/vim-cellmode

Vim MATLAB-like cell execution for tmux/ipython

Primary LanguageVim scriptMIT LicenseMIT

Vim-cellmode

This a vim plugin that enables MATLAB-style cell mode execution for python scripts in vim, assuming an ipython interpreter running in screen (or tmux).

Demo

Youtube demo video

Usage

Blocks are defined by text markers or vim marks.

For marker-based blocks, blocks are delimited by ##, #%% or # %% (customizable through cellmode_cell_delimiter). For example, say you have the following python script :

##
import numpy as np
print('Hello')                  # (1)
np.zeros(3)
##
if True:
  print('Yay !')                # (2)
  print('Foo')                  # (3)
##

If you put your cursor on the line marked with (1) and hit Ctrl-g, the 3 lines in the first cell will be sent to tmux. If you hit Ctrl-b, the same will happen but the cursor will move to the line after the ## (so you can chain Ctrl-b). The plugin automatically deindent selected lines so that the first line has no indentation.

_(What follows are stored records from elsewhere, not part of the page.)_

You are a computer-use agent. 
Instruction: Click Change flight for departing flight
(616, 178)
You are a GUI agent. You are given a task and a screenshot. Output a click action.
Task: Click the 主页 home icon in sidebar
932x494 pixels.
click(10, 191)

NOTE that markers at the very 1st and last lines are optional.

For mark-based blocks, alphabetic marks defined in a vim buffer using, for istance ma and mb, will define a block between the lines with mark a and b. (checkout ShowMarks for a plugin that visualize the buffer marks.)

You can also visually select line(s) and hit Ctrl-c to send them to tmux.

Requirements

On Linux, you need xclip if you want to use screen.

Keys mapping

By default, the following mappings are enabled :

  • C-g sends the current cell to tmux
  • C-b sends the current cell to tmux, moving to the next one
  • C-c sends the currently selected lines to tmux
  • C-c C-j sends the current mark-defined cell to tmux, moving to the next one

You can disable default mappings :

let g:cellmode_default_mappings='0'

In addition, there is a function to execute all cells above the current line which isn't bound by default, but you can easily bind it with :

noremap <silent> <C-a> :call RunTmuxPythonAllCellsAbove()<CR>

Options

You have to configure the target tmux/screen session/window/pane. By default, the following is used :

let g:cellmode_tmux_sessionname=''  " Will try to automatically pickup tmux session
let g:cellmode_tmux_windowname=''
let g:cellmode_tmux_panenumber='0'

let g:cellmode_screen_sessionname='ipython'
let g:cellmode_screen_window='0'

This scripts relies on temporary files to send text from vim to tmux. To allow cell execution queuing, we use a rolling buffer of temporary files. You can control the size of the buffer by defining g:cellmode_n_files (10 by default).

To choose between tmux and screen, set g:cellmode_use_tmux=1 (or 0 if you want screen). Note that currently, CopyToScreen relies on OSX' pbcopy to set the paste buffer.

You can also configure the cell delimiter. This is done through the g:cellmode_cell_delimiter_variable (prefix it with b: to only affect the current buffer). This is used inside a regexp so you can use regexp in it. So for example

set g:cellmode_cell_delimiter='\(##\|#%%\|#\s%%\)'

will match ##, #%% and # %% as cell delimiters. This is the default configuration.

Use with vanilla python instead of ipython (experimental)

To use with a vanilla python session instead of ipython, set in .vimrc

let g:cellmode_python_session='python'

Difference with vim-ipython

Note that if you want more advanced integration with IPython (using the new multi-client architecture), there is the vim-ipython project : https://github.com/ivanov/vim-ipython/

The main difference with vim-ipython is that this plugin simply emulate a paste as you would do it manually from vim to ipython. This allow to see the result of the execution directly in the ipython split whereas vim-ipython uses a separate vim buffer to show the results.